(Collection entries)
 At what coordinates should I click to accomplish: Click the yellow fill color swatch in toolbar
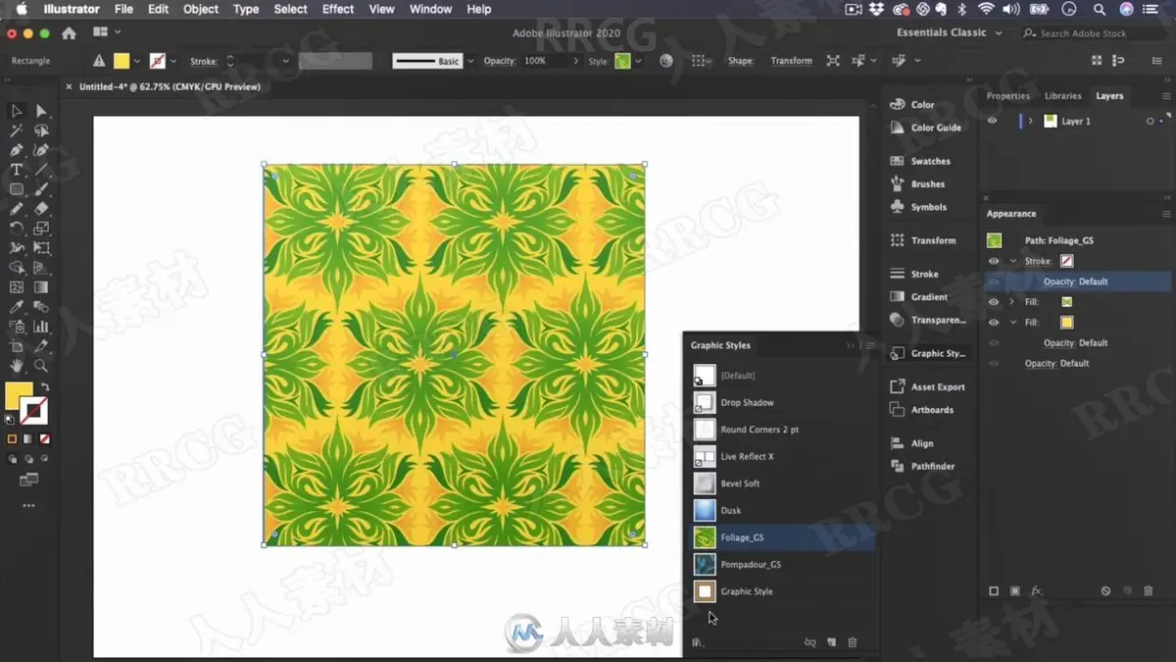coord(19,395)
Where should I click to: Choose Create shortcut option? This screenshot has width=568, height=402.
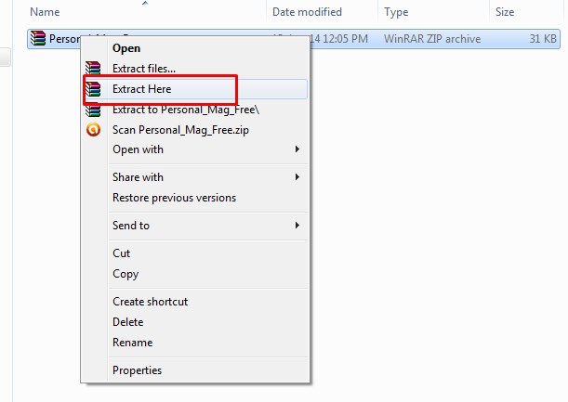150,302
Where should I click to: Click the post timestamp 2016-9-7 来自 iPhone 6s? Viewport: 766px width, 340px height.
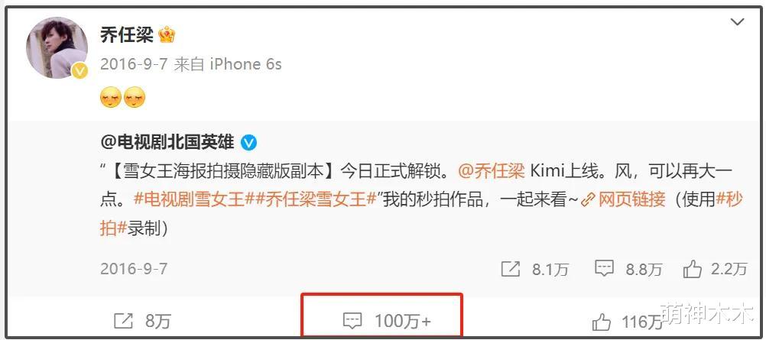click(191, 64)
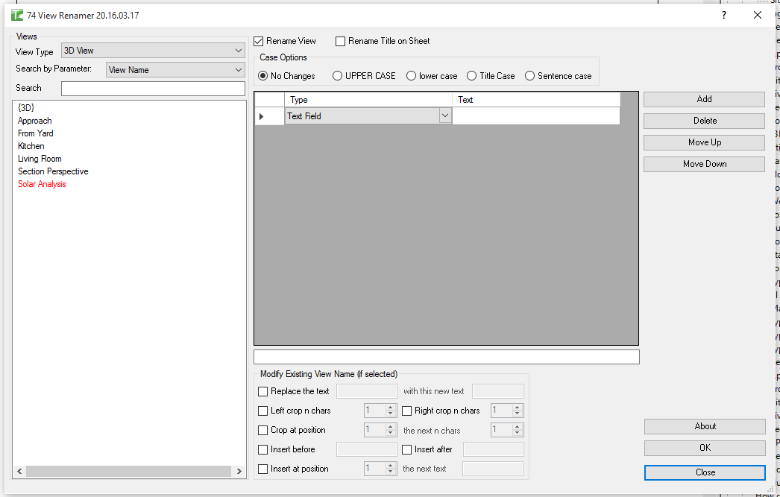Select the Title Case option
780x497 pixels.
(x=471, y=75)
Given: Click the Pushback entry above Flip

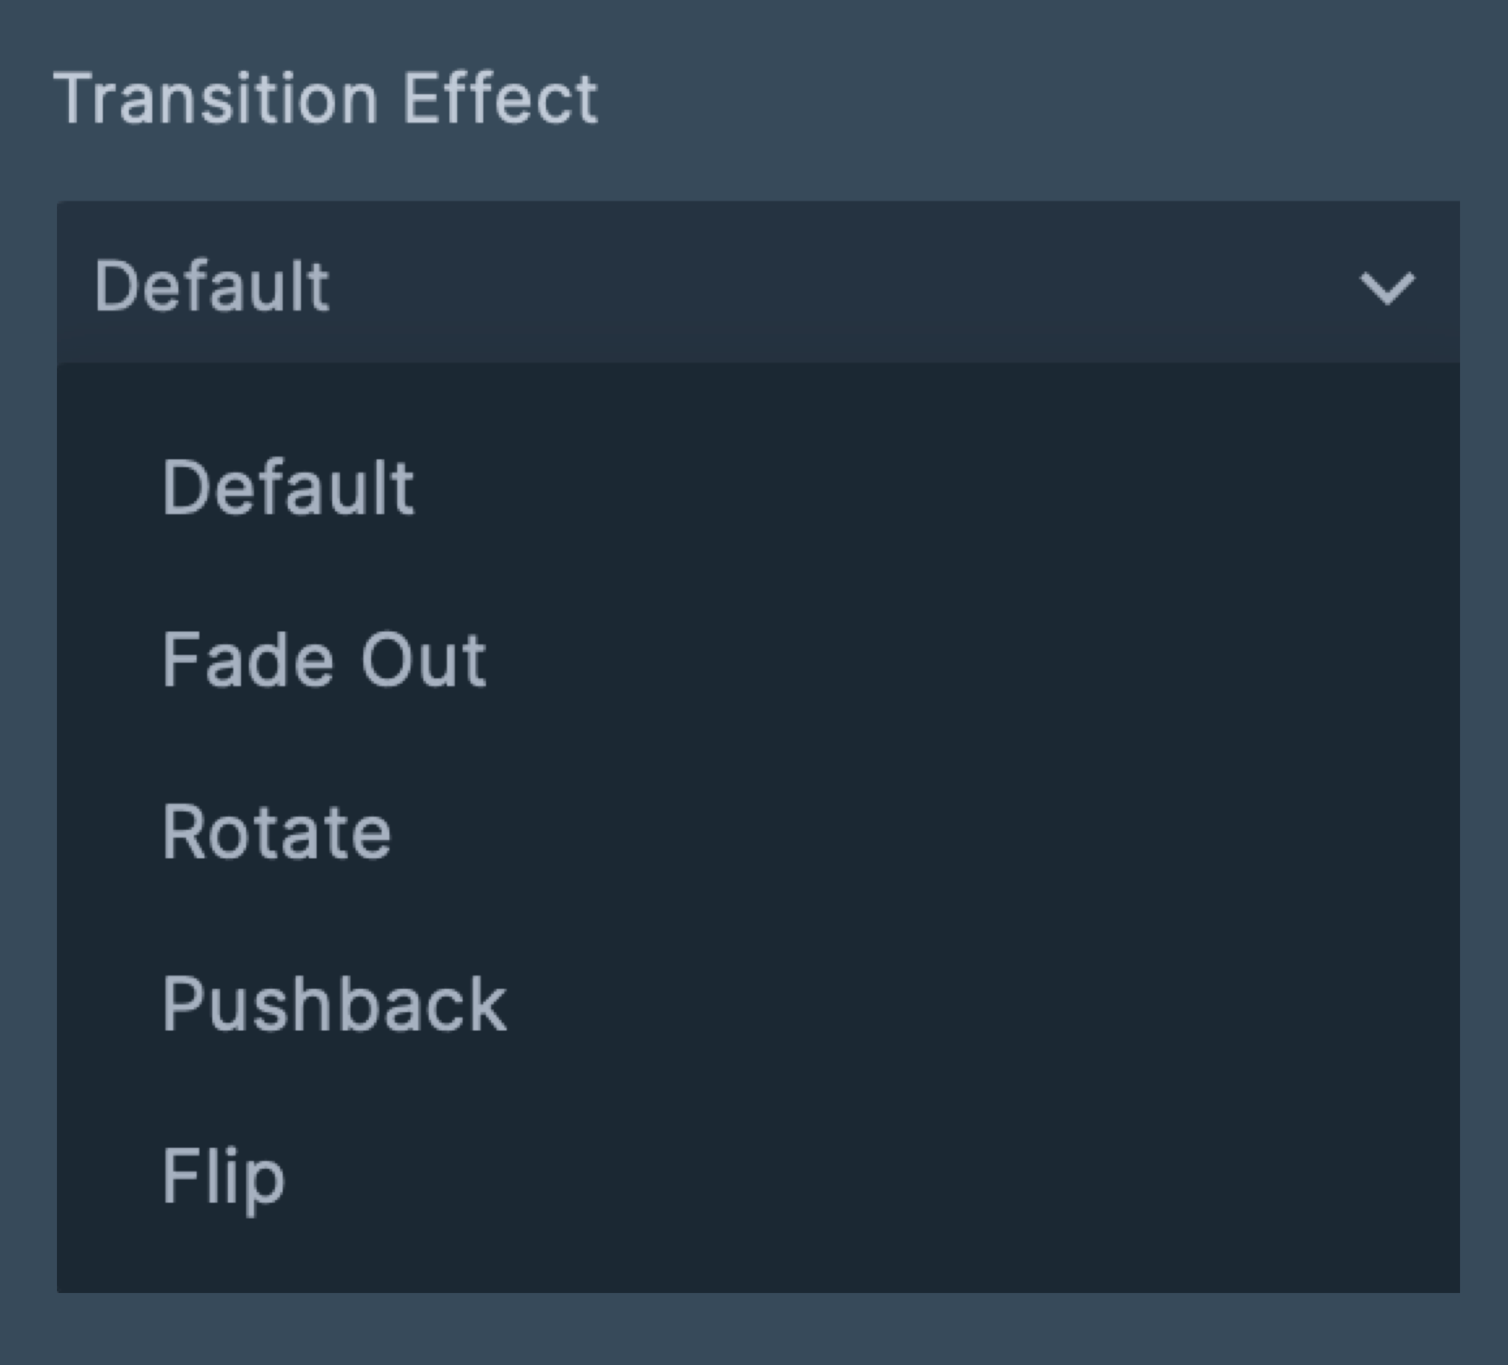Looking at the screenshot, I should tap(334, 1004).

## What is required
Write out the lines above as a JSON list of strings, with one string per line and blank lines omitted. Leave the pictures out of the answer.

## Answer below
[
  " At what coordinates should I click to accomplish: Click the yellow fill color swatch in toolbar",
  "coord(19,395)",
  "Where should I click to: Choose Create shortcut option? This screenshot has width=568, height=402.",
  "150,302",
  "Where should I click to: Click the post timestamp 2016-9-7 来自 iPhone 6s? Viewport: 766px width, 340px height.",
  "click(191, 64)",
  "Select the Title Case option",
  "780x497 pixels.",
  "(x=471, y=75)",
  "Given: Click the Pushback entry above Flip",
  "Looking at the screenshot, I should tap(334, 1004)."
]